==== DATASET CONTENT ====

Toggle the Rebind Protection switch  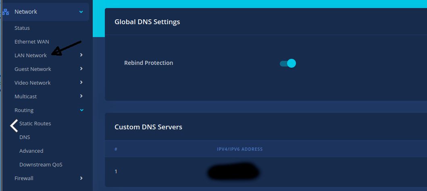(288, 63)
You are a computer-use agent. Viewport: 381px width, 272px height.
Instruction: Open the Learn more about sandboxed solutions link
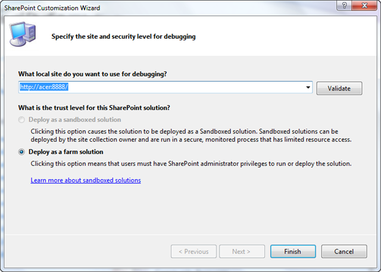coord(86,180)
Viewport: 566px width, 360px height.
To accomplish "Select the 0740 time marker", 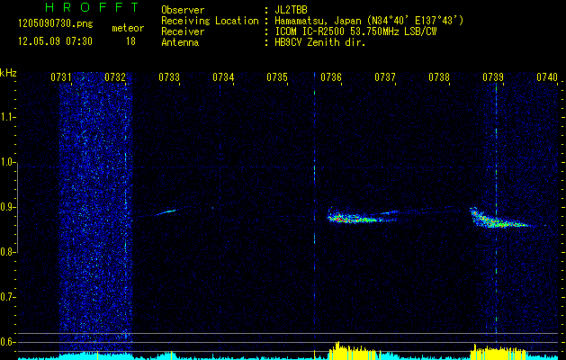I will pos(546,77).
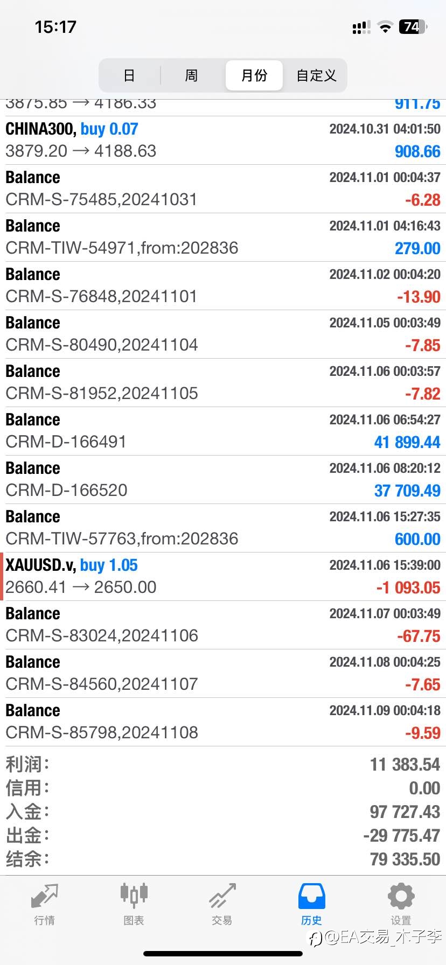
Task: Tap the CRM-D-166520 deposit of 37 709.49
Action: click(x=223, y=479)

====

[AIM OF THE EXERCISE]: Where does "width" occur in the data? Copy each line that has it.

[RESULT FOR THIS TASK]:
You are a computer-use agent. Viewport: 381px width, 272px height.
Viewport: 566px width, 360px height.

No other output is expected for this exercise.